Our mother was much the more literate of our parents.  In spite of having gone to work in a textile mill at 13, she wrote well and was a lover of poetry.  Day in, day out, she was a self-sacrificing wonder of our lives, often easy to mistake for a saint with cardboard in her shoes.

It wasn’t simply because Willie and I were the youngest of four siblings in the house that we were deeply impressed and influenced by our sister Betty and brother Neil.  They were formidable characters, with brains that deserved better educational opportunities than circumstances allowed them.  It was nothing less than a joyous triumph for our family when Willie came to this great house of learning.  My sister and my brothers have gone but many of their qualities are vibrantly represented in their offspring.  The present generation of cousins now constitutes the basis of our family. 

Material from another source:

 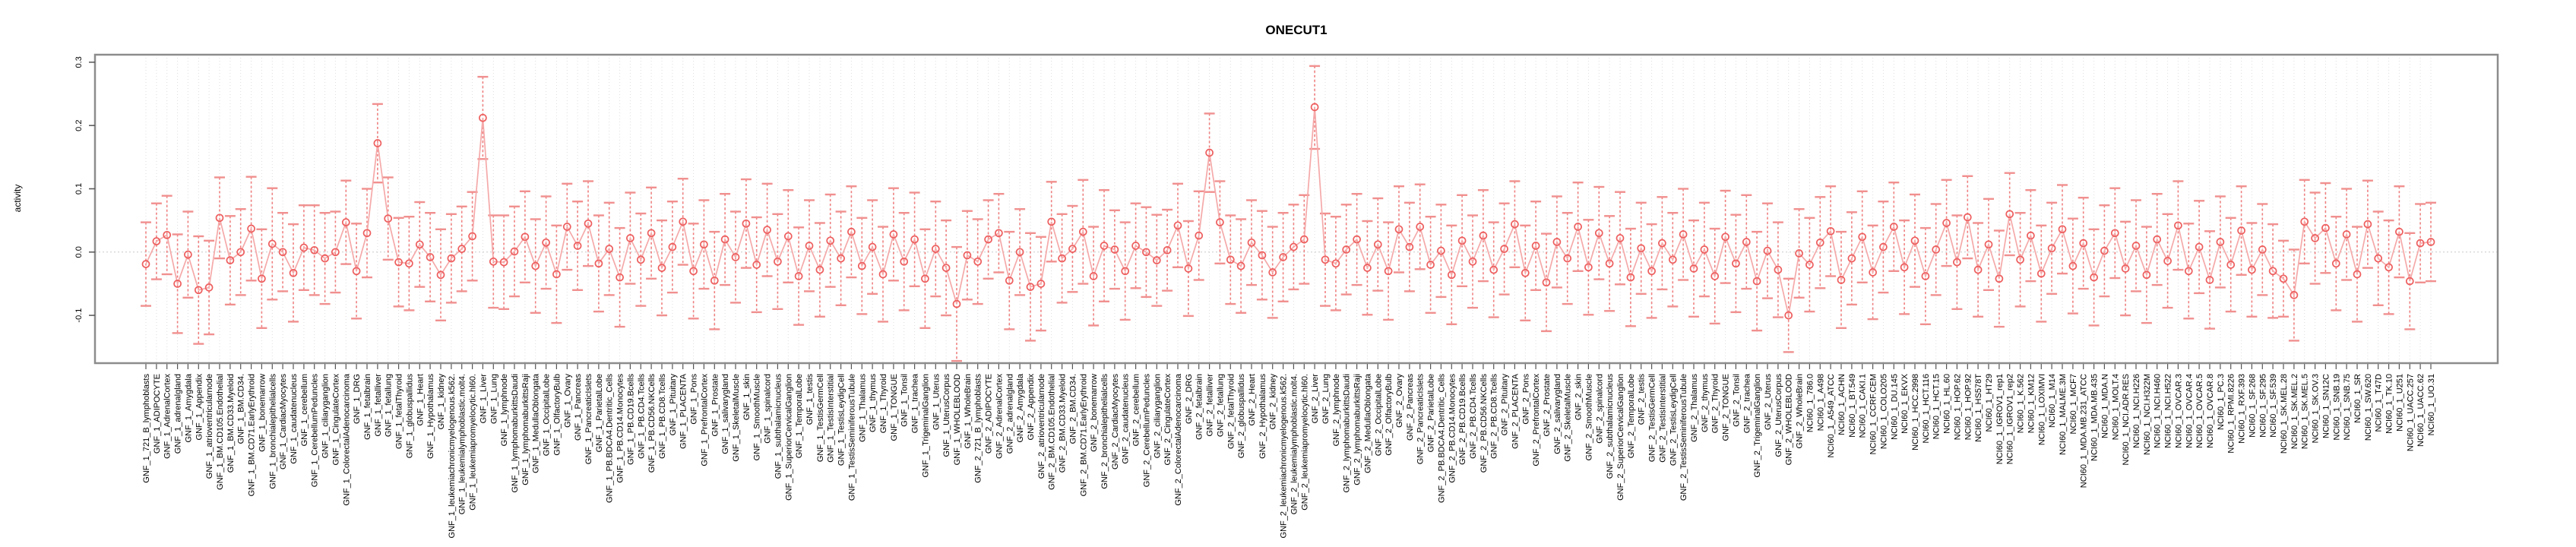 I want to click on x-tick-label: GNF_2_PLACENTA, so click(x=1516, y=410).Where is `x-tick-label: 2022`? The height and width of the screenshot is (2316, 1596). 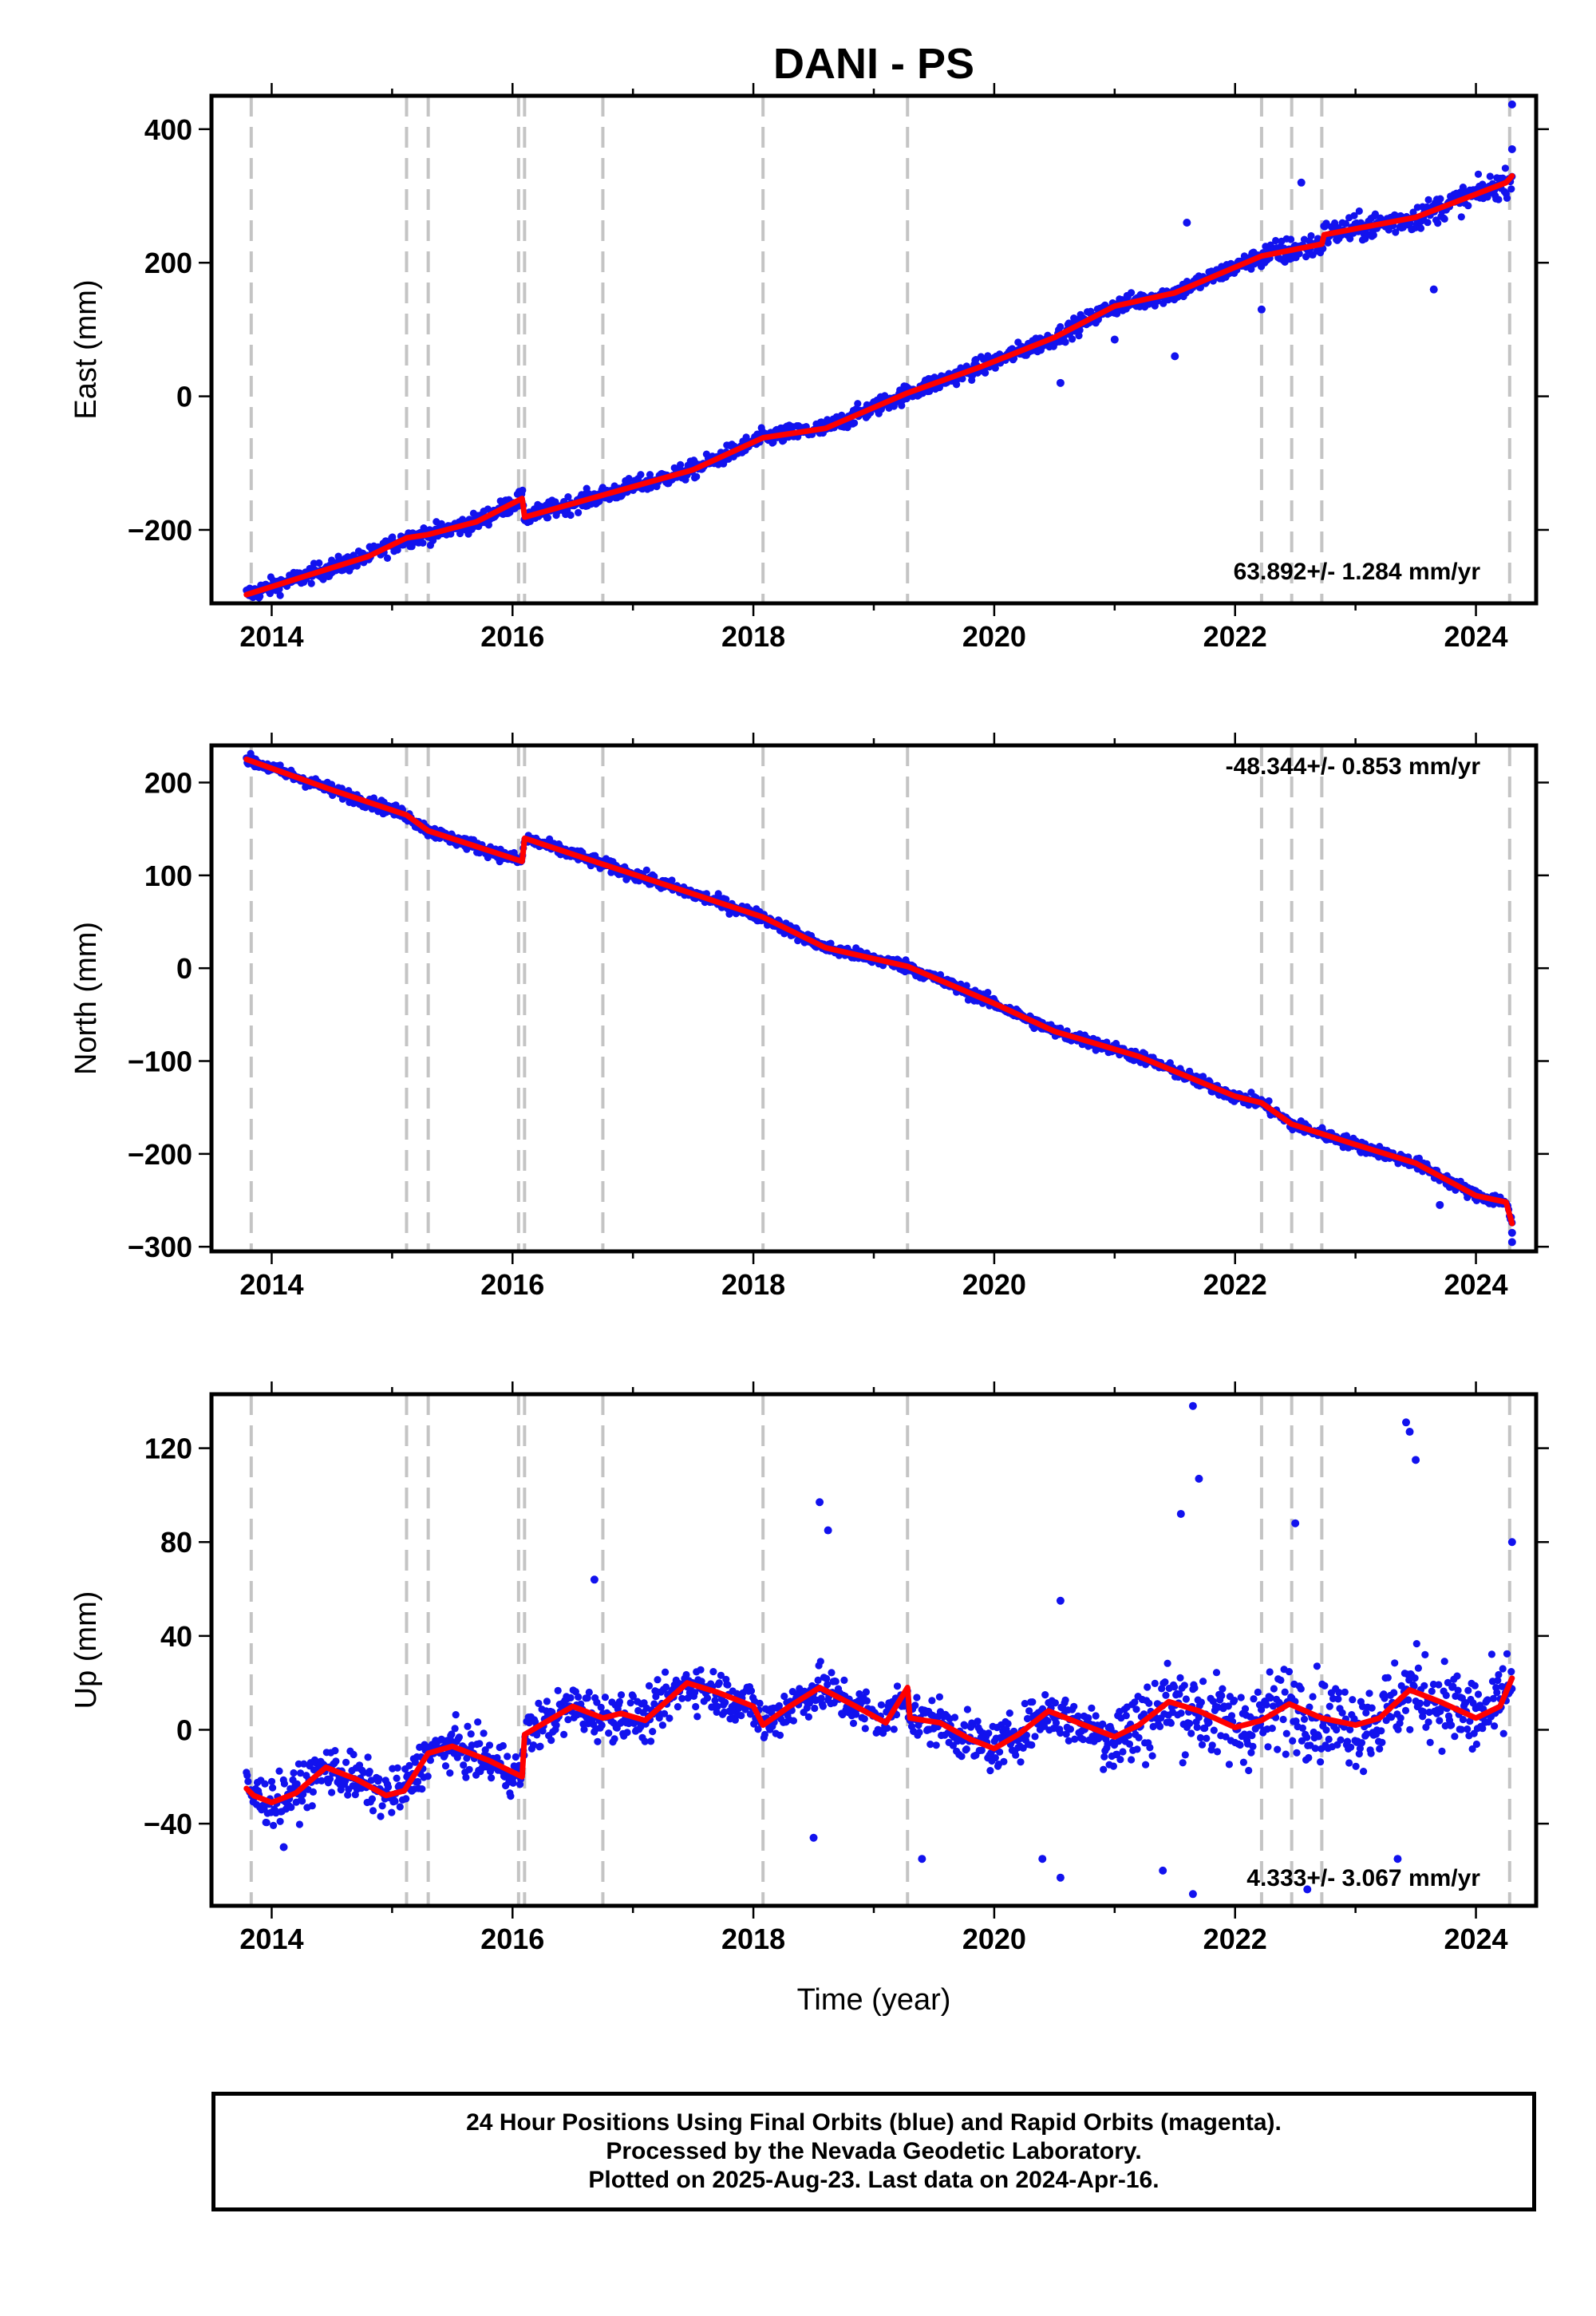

Today we are especially concerned with supporting Willie’s two brilliant children, the distinguished doctors Siobhán and Liam, and we are remembering with gratitude how much their mother, Moira, did to help make them as remarkable as they are.  They in turn gave Willie the immeasurable joy of seven delightful grandchildren.  I’ve no doubt Siobhán and Liam can feel the loving empathy and sharing of grief coming from Neil’s sons, William, Neil and David, from my own cherished pair Liz and Conn, and from Betty’s daughters Elaine and Trish, who were far closer to Willie (and are to me) than any uncle-niece connection could ever explain.

We all know nobody is experiencing greater pain today than Willie’s adoring and adored partner Siobhán, who brought such happiness and nourishment of spirit to his later years.  She and we can be grateful that she has the support of her own splendid family, particularly of her sons, Kevin, Mickey and Barry and daughter Clare, and of her three sisters. I’m sure Una and Nuala won’t mind if I single out Deirdre, whose help in caring for Willie near the end was a monumental marathon of kindness.

We’ll all have our special memories of Willie and my archive is obviously vast and varied.  Prominent will be recollections of our musings on the greatest of all writers.  Willie’s devotion to Shakespeare was as close as he ever got to worship, though he wasn’t exactly lukewarm about such as Proust, Montaigne or the Russian he liked to call Big Fyodor.

More trivially, I’ll recall the loony competitiveness that would stretch a series of scrabble games between us non-stop over 24 hours, and how Willie revelled in the tales told to us by a Kilmarnock worthy, Mick Murphy, who would casually let slip that he could lip-read in 10 languages.

After Laidlaw was published to notable acclaim, I suggested it might make commercial sense for Willie to move to London or even to America, where the book had evoked some fairly rapturous reactions.  I wasn’t surprised, of course, when he decided he wanted to stay close to the roots of his inspiration.  Had he travelled south and met up with the literary circle of such as Martin Amis, Salman Rushdie and Julian Barnes, the results could have been intriguing.  One or two north London dinner parties might have had need of bouncers.  Willie wasn’t by nature physically warlike but he was inclined to swing the odd verbal haymaker.

It breaks my heart that he’s no longer around to throw a few at me.